Катерина, уходившая от царя последней, тотчас угадала просьбу его, прыгнула обратно и вложила в немеющие пальцы перо. Бумага лежала на низком пюпитре.
— Голову, голову подыми! — зашипела на лекаря, и с силою, совсем неженскою, оторвала от подушки выхудавшее, но все еще тяжелое тело супруга, сунув за спину две пуховые подушки. Петр кивком поблагодарил.
— Теперь уйди, — почти внятно приказал царь и, приняв обязательный поцелуй, выслал и ее, и лекаря прочь. Знал: остались часы или даже минуты. Позади, как и впереди, — бесконечность. Прочь, слабость, прочь! Надо уйти достойно и гордо, как полагается государю. Все деяния, великие нынче, завтра будут судить трезво, без скидок; кто-то примет их, оценит нечеловеческие усилия, простит ошибки и заблуждения; кто-то отринет и вынесет суровый приговор. Легко судить, тяжко нести на себе этот немыслимый, хоть и бесценный груз — Россию. Тянешь вперед ее изо всех сил — за спиною кто-то тащит назад. Кому оставить ее? Кому? Кто будет равным или, даст бог, лучшим наследником?.. Нет заботника, нет радетеля, нет возможного владыки, чья боль, чья мудрость и чьи старания превзошли бы его собственные. Сын? О, как жестоко и неразумно предал он дело отца! Там, если правда, что есть мир загробный, встретятся, и он уж божьим судом судим будет. «Ах, Алеша, Алеша! Думал, другом мне станешь, бойцом и помощником. Стал супротивником и ханжой. Не к России стремился, напротив — от нее бежал. Все понял бы, все простил бы тебе, все, кроме этого. Потому и отдал суду, который…»

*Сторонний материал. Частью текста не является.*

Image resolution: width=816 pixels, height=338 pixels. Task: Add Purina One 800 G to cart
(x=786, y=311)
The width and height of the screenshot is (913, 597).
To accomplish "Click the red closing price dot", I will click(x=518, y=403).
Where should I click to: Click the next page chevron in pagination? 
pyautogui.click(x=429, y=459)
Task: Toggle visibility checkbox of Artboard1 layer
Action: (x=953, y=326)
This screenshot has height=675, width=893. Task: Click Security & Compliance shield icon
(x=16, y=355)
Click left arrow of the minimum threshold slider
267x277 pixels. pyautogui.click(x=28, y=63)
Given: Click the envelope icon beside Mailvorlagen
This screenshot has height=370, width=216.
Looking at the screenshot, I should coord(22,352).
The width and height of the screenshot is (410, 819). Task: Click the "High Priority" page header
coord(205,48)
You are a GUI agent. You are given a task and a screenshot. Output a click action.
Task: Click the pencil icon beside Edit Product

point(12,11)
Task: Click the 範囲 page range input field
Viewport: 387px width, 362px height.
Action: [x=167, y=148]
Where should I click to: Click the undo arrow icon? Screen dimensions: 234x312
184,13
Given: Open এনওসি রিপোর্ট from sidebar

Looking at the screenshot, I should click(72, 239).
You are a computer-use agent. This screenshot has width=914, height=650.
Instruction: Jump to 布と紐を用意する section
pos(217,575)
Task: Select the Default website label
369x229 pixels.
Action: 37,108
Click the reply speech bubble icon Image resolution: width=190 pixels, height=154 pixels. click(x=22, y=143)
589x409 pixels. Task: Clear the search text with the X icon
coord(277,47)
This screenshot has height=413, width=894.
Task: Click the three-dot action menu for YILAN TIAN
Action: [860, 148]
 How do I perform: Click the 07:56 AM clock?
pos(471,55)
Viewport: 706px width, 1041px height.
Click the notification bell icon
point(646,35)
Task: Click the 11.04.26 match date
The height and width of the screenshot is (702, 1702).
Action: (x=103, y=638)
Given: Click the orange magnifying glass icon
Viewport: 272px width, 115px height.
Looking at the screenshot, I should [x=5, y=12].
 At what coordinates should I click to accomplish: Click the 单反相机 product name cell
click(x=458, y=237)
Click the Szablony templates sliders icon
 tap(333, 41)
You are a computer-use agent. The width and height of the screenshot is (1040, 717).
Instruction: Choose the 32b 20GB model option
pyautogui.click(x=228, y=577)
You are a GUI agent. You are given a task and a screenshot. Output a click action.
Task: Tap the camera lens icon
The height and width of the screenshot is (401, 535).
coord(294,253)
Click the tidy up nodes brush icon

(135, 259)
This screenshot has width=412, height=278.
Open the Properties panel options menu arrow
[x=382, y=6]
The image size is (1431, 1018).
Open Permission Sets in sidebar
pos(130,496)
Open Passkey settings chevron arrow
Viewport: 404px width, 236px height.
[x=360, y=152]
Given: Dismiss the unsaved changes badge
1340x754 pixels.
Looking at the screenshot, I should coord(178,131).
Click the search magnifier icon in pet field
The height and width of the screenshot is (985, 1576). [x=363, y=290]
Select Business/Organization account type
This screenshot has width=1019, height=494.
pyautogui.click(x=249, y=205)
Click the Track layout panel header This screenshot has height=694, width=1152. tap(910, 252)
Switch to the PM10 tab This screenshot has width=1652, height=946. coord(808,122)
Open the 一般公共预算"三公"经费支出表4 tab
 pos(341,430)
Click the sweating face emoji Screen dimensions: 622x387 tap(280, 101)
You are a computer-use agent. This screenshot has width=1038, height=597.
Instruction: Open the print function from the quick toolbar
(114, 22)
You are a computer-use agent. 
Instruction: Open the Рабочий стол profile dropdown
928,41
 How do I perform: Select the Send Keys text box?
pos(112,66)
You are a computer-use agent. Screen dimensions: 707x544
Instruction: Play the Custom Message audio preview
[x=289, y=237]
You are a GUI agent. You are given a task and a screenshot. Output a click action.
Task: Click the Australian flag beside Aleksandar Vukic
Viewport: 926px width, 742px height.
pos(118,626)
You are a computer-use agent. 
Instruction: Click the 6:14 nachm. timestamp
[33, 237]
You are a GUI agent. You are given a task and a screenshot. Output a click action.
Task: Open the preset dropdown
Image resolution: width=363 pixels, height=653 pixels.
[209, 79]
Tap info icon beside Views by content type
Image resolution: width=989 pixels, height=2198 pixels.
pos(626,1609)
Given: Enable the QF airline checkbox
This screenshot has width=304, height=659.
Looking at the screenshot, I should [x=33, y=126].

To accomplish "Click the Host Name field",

Рука вывела первые буквы: «Отдайте все…» На втором слове споткнулась. Теперь нужно решиться. Выхода нет. Решаться нужно!.. А мысли путаются, плывут… И кто-то должен еще плыть… Звал кого-то… Зачем звал? Уплыть бы! Хоть на день, на месяц сбросить непосильное бремя с усталых плеч, забыв, что ты царь… За все брался, чтоб страх одолеть. Бывали дни, бежал от престола, от дел государственных бежал… чтоб усталостью заглушить страх, прорывающийся перед каждым поворотным решением. Одним словом, жестом одним можешь отбросить Россию назад… Одолевал этот страх, думал… Возвращался к делам, словно камень, отпущенный на резине. Натягивал резину, когда бежал, — она притягивала обратно с удесятеренной силой. Хочешь или не хочешь, но рожден самодержцем и, значит, должен быть выше собственных страхов, выше слабости, свойственной каждому человеку. Государю быть слабым немыслимо!